TP-Link Easy Smart Switch security question
-
I've never really tested VLAN isolation to any depth, I have a hard time believing it's not isolated if configured correctly. I've never seen any stray traffic on the wrong VLAN/Port. I could probably run a test if you need me to.
I'd appreciate if you can run a simple test to check if it's isolated correctly.
-
Are we talking installation in a DOD facility or your house?? ;)
Pretty sure it does vlan isolation, kind of useless of them to state its a smart switch with vlan support if it doesn't actually isolate the vlans.. It might be very limited in what "vlan" its managment IP is on - most likely its going to be default vlan 1 with no way to change it.. And will have to be untagged.
I really don't see how that is an issue in a "home" setup.. Are you worried about someone coming into your house plugging into one of your switch ports and doing a vlan hop attack on you? Really??? ;)
While I agree in enterprise setup you always remove vlan 1, do not use vlan 1 etc.. Your management vlan is not vlan 1, etc etc etc.. But pretty sure your setting this up in you house right?? Your looking at very LOW END smart switches.. To expect the bells and whistles of a fully managed switch?? If you want the ability to change your management vlan away from an untagged vlan 1 setup then your going to have to spend a few more $'s
But for quick and dirty hey I need to have vlan support on my home budget that is really low or the wife will kill me.. Then sure the tplink or negear low end less than $40 smart switches are fine.. I have a netgear 108ev3 in my av cabinet. It does what it needs to do.. Not worried about someone plugging into my av cab switch and doing a vlan hop attack on me ;) And yeah I run vlan 1 on my "home" network - its just easier!!
I wish it did more, has not snmp support, etc. again its a LOW END smart switch - you get what you pay for.. Now if you bump your budget to say closer to 200 then sure you can get some really feature rich switches..
-
If someone wants to suggest a test I can probably run it.
I've never had any issues with it.

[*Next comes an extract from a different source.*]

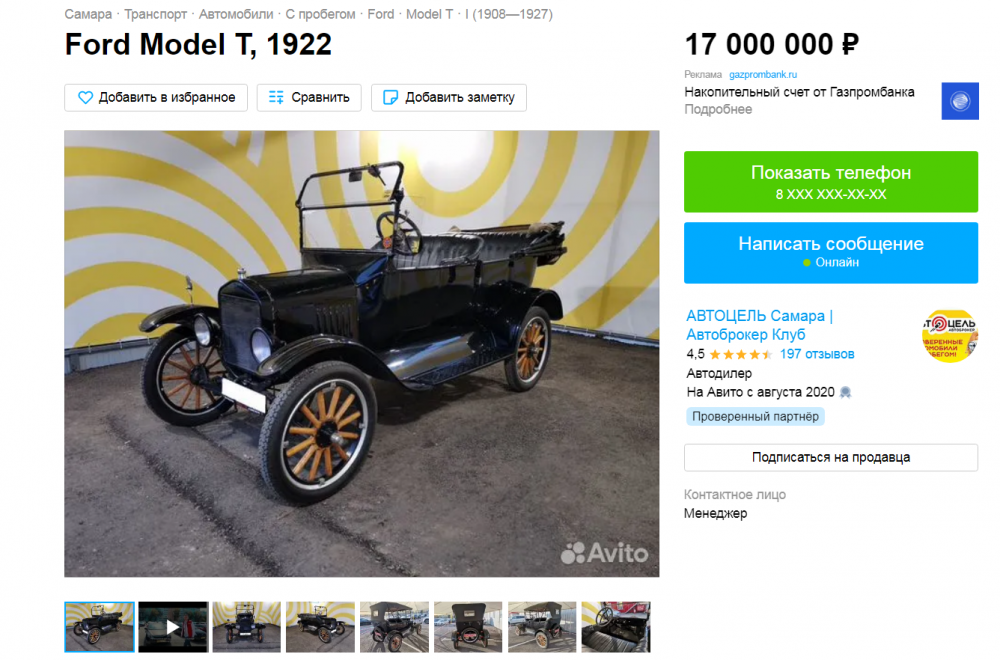Screen dimensions: 1000x660
Task: Open the АВТОЦЕЛЬ seller logo
Action: pos(949,336)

I have different DHCP servers on different VLANs and clients always pull from the expected subnet.
Yes the management interface is always on the default vlan, effectively untagged. I'm using it at home, that's not a problem.
Steve
-
Well per the link he gave says
"attacker on VLAN1 can spoof the ARP table for other VLANs."
So on vlan 1 can you arp for other devices on other vlans? If you are connected to a vlan 1 port, can you spoof a mac that is on different vlan and then gain access to that vlan device? I find it highly unlikely to be honest.. But then again this is a HOME setup.. Who exactly is going to have access to your vlan 1 in the first place? And they are going to be doing a vlan hop attack?
As you mentioned already if there was no actual layer 2 isolation then you would have issues with your multiple dhcp servers. There are many switches that are open to vlan hoping attacks.. not just the cheap ones.. Especially if they are not configured secure..
Either way I don't see how any of that really matters for a "home" setup.. It does what you need it to do right - which is isolate your traffic at layer 2. It clearly does that ;) Or Stephenw10 for example would have all kinds of issues with his dhcp servers and other vlans getting the wrong IP..
You could use any of the vlan hopping pentesting tools, frogger comes to mind.
-
… my sister laptop won't be able to access my NAS or PC...
Unless your sister is a hardcore hacker this is totally over the top!
Even if she was then there are different ways to solve this "problem" in the family - get her involved in testing the network security for example. But if she was she'd taken care of it already and not you…
So you worry about problems you don't have. -
I don't want to sound offensive, but my question is simple if this have proper isolation before I drop $150 on it. I don't see any relevance on "this is home switch, you better not to expect anything", well yeah if it doesn't do anything that I want it, I'd rather invest in a better switch because $150 is not cheap for me.
And I don't see any relevance in "your sister is probably not a hacker" or "this is highly unlikely someone's going to come to your house and plug something into the port". Well it's also very highly unlikely that someone will get your modem or router password especially if you turn your wifi off so why not just leave the default admin/admin or it's also very highly unlikely someone will get into your email account especially if you have 2 way auth so don't bother with password manager.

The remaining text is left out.